[Exercise requirements] Print every entry below exactly, leaving out the pictures.

Content starts

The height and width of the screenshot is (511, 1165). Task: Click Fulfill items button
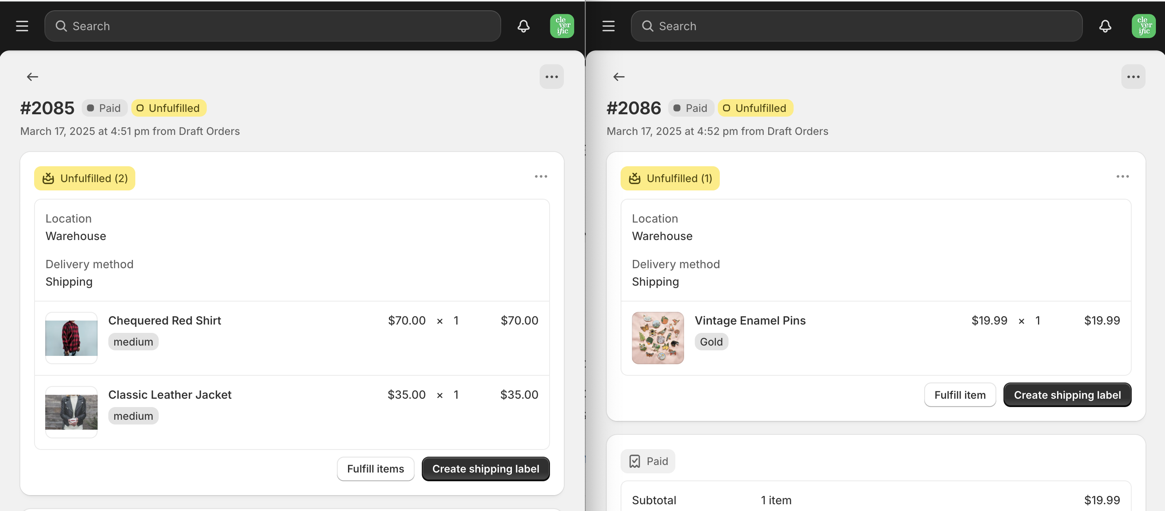pos(375,469)
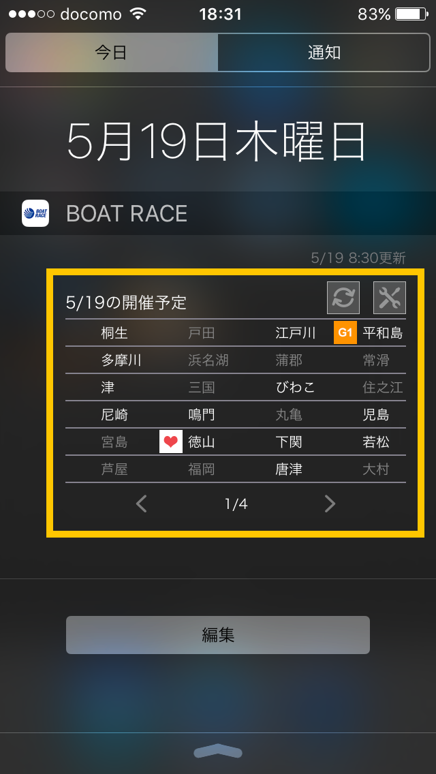
Task: Open the 鳴門 venue entry
Action: (x=202, y=415)
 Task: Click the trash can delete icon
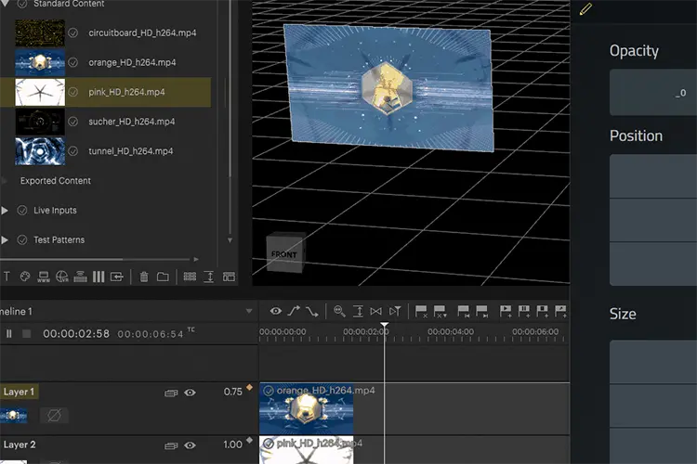point(143,277)
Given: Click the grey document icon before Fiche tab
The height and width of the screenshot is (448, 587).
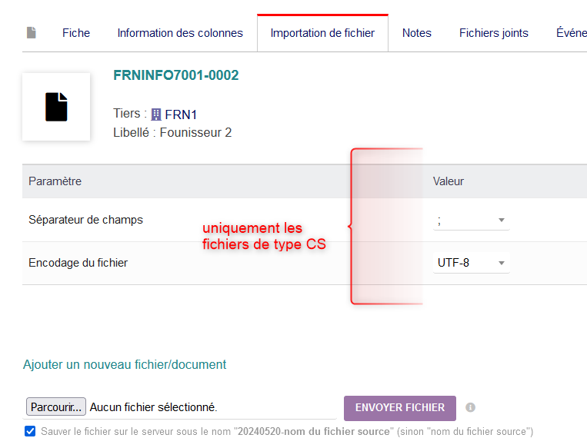Looking at the screenshot, I should [x=32, y=33].
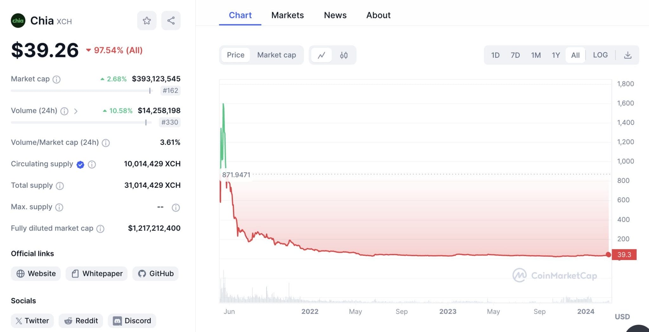This screenshot has width=649, height=332.
Task: Open the News tab
Action: tap(335, 15)
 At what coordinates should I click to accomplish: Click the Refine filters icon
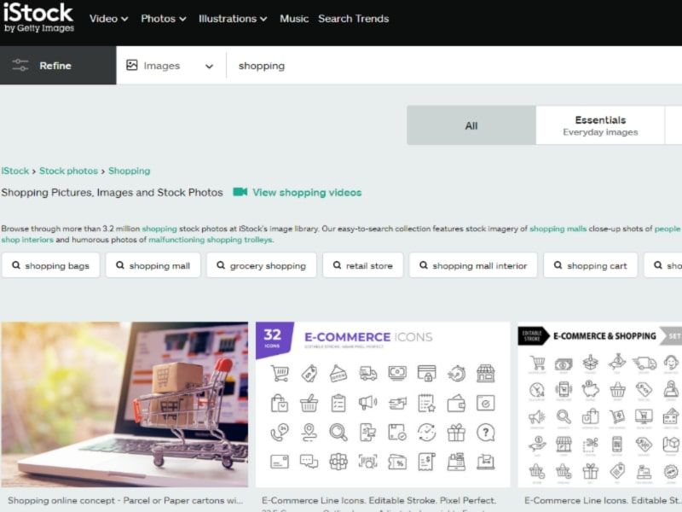pyautogui.click(x=19, y=65)
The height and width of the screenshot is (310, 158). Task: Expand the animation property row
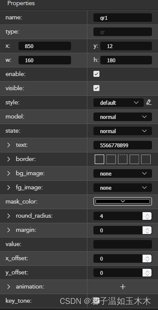tap(9, 287)
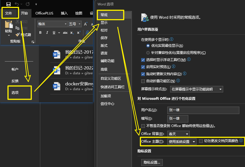Click the 用户名 text field
Screen dimensions: 245x167
coord(203,110)
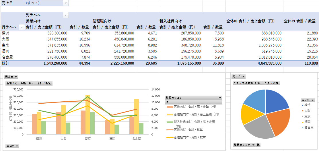Select the 管理職向け column header cell
The height and width of the screenshot is (151, 319).
pyautogui.click(x=102, y=21)
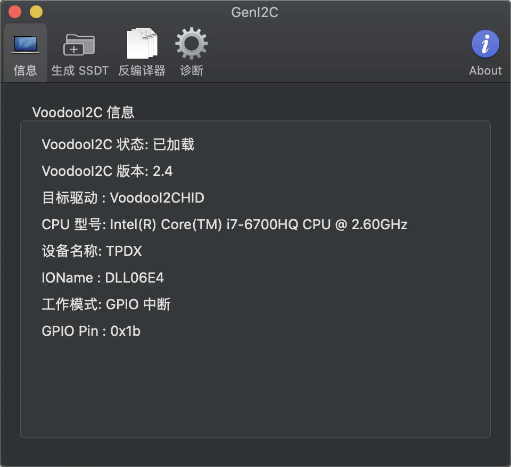This screenshot has width=511, height=467.
Task: Click the IOName : DLL06E4 line
Action: click(x=104, y=278)
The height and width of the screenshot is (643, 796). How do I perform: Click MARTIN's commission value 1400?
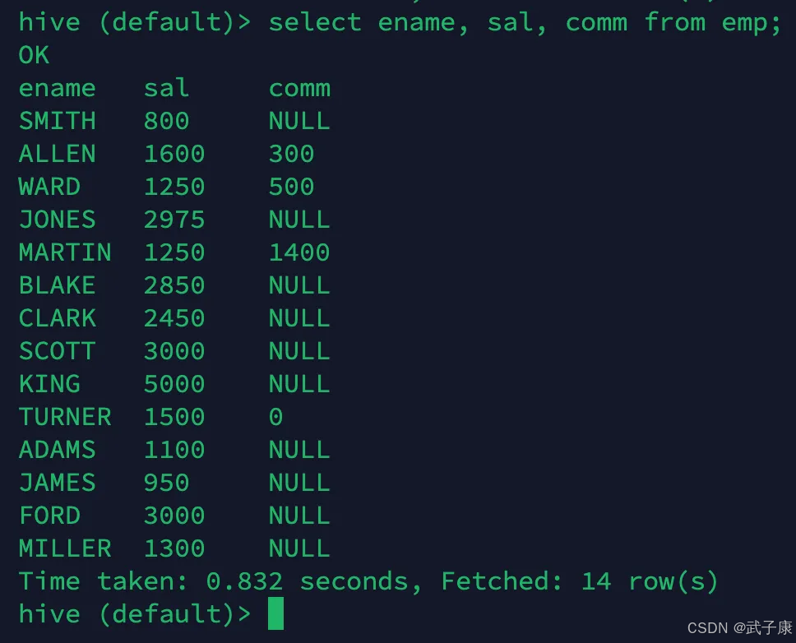click(299, 252)
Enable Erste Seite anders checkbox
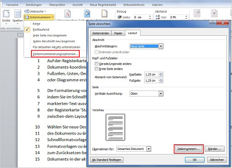Viewport: 232px width, 168px height. click(x=97, y=69)
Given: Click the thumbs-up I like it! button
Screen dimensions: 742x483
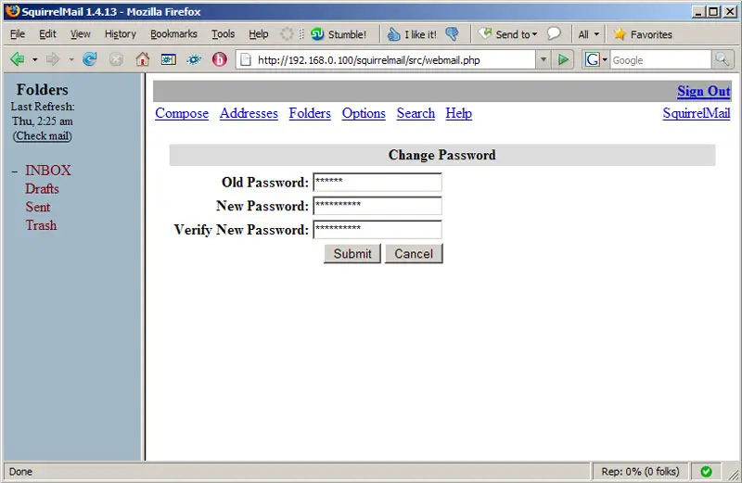Looking at the screenshot, I should click(x=411, y=34).
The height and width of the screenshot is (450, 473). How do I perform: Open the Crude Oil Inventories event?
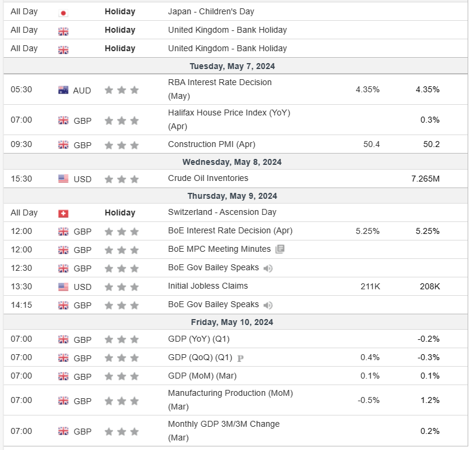208,178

Content ends

[Response to this exercise]
The height and width of the screenshot is (511, 1165). Task: Click Fulfill items button
pos(375,469)
Task: Open the 鳴門 venue entry
Action: (x=202, y=415)
 Task: Click the trash can delete icon
point(143,277)
Given: Click the grey document icon before Fiche tab
The height and width of the screenshot is (448, 587).
Looking at the screenshot, I should [x=32, y=33].
This screenshot has width=649, height=332.
Task: Open the News tab
Action: tap(335, 15)
 At what coordinates should I click to accomplish: Click the Refine filters icon
pyautogui.click(x=19, y=65)
The height and width of the screenshot is (310, 158). Task: Expand the animation property row
tap(9, 287)
Click the 用户名 text field
Screen dimensions: 245x167
coord(203,110)
Select the 管理職向け column header cell
The height and width of the screenshot is (151, 319).
pyautogui.click(x=102, y=21)
This screenshot has width=511, height=467.
Task: Click the IOName : DLL06E4 line
Action: click(x=104, y=278)
The height and width of the screenshot is (643, 796). How do I perform: Click MARTIN's commission value 1400?
click(299, 252)
Enable Erste Seite anders checkbox
Viewport: 232px width, 168px height. click(x=97, y=69)
Given: Click the thumbs-up I like it! button
Screen dimensions: 742x483
Looking at the screenshot, I should click(x=411, y=34).
The height and width of the screenshot is (450, 473). How do I perform: Open the Crude Oil Inventories event?
208,178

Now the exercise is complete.